Nell’aula della Corte d’Assise di Palermo dove si sta celebrando il processo è stato sentito poi il collaboratore Francesco Di Carlo. Questi ha raccontato: “So che il professore Bosio si era accanito a operare un certo Pietro o Pino Fascella. Uscì una voce in Cosa nostra che il medico aveva curato questo Fascella, un mafioso della famiglia di Santa Maria di Gesù, ferito in un conflitto a fuoco dai poliziotti a Villagrazia. Venne colpito a un piede e gli fu amputato. Secondo i mafiosi non c’era bisogno di amputarglielo, il dottore lo avrebbe fatto perché era contro Cosa nostra e quindi doveva essere eliminato”. “Cosa nostra - ha proseguito - in quel periodo aveva a disposizione molti medici. Bosio era l'unico che non voleva avere niente a che fare con la mafia, per questo fu ucciso. Per esempio Michele Graviano ebbe un problema a un piede per un incidente in un cantiere. Ci voleva un medico bravo come Bosio, ma lui era inavvicinabile e Graviano fu ricoverato all'Ospizio marino”. Secondo Di Carlo, “il professore era pure restio a ospitare nell'ospedale per molto tempo i mafiosi in ospedale. L'omicidio fu deciso da Riina. Salvatore Micalizzi, sottocapo del mandamento di Partanna Mondello, mi disse che a uccidere Bosio erano stati Riina e Nino Madonia. Saro Riccobono, capo a Partanna, subì questa decisione».

L’inchiesta
Le indagini sul caso Bosio erano state archiviate negli anni '80 e riaperte tra il '95 e il '96, per essere poi di nuovo archiviate.
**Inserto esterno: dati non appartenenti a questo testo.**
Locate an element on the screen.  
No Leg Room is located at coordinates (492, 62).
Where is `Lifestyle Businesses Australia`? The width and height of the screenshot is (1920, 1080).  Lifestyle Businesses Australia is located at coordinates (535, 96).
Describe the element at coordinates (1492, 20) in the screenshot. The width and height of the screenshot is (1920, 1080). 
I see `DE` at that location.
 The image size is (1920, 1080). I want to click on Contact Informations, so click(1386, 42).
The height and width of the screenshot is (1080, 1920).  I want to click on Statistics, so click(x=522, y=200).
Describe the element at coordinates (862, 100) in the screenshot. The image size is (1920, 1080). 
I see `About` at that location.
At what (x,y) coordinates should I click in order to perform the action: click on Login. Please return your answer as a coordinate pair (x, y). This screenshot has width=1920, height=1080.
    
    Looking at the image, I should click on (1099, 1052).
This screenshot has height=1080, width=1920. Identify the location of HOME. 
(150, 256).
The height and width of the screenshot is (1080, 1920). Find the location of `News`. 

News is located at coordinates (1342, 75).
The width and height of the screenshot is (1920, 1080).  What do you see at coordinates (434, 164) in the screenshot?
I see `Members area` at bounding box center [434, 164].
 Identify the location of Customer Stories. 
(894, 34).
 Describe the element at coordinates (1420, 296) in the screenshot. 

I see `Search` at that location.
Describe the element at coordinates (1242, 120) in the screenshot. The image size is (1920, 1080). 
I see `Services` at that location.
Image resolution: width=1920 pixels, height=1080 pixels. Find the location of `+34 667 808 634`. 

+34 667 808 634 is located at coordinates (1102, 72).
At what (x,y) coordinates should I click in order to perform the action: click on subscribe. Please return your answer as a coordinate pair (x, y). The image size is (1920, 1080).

Nel 2005 fu il pm Lia Sava a riaprirle grazie alle dichiarazioni dei pentiti Francesco Di Carlo e Francesco Marino Mannoia, che avevano indicato fra i killer alcuni dei componenti della famiglia mafiosa dei Madonia di Resuttana. Secondo la tesi dei collaboranti, Bosio, chirurgo vascolare dell'ospedale Civico, considerato inavvicinabile dai boss, sarebbe stato ucciso per avere trattato senza il dovuto rispetto alcuni mafiosi e per non avere ottenuto i risultati clinici che altri si aspettavano. Onorato nel 1996 in un interrogatorio con i Pm aveva detto di conoscere i mandanti ma non gli esecutori dell'omicidio. Nel 2006 però si ricordò che a uccidere fu Nino Madonia. “Quando uno parla è come un sacco che si svuota - ha risposto alle contestazioni dell'avvocato Marco Clementi - ma non si svuota subito”.
Nel 2006 è stata la stessa famiglia a chiedere la riapertura delle indagini sull’omicidio di Sebastiano Bosio. “Non abbiamo mai perso la speranza – ha detto Rosalba Patania la moglie del primario - anche dopo tanti anni”.
Al processo si sono costituiti parte civile, la moglie e le due figlie di Bosio, difese dall'avvocato Roberto Avellone e l’Ordine dei Medici, difeso dall’avvocato Mauro Torti.
A rappresentare l’accusa sono, il Procuratore aggiunto di Palermo Ignazio De Francisci e il pm Lia Sava. Il processo è stato rinviato al 27 febbraio prossimo.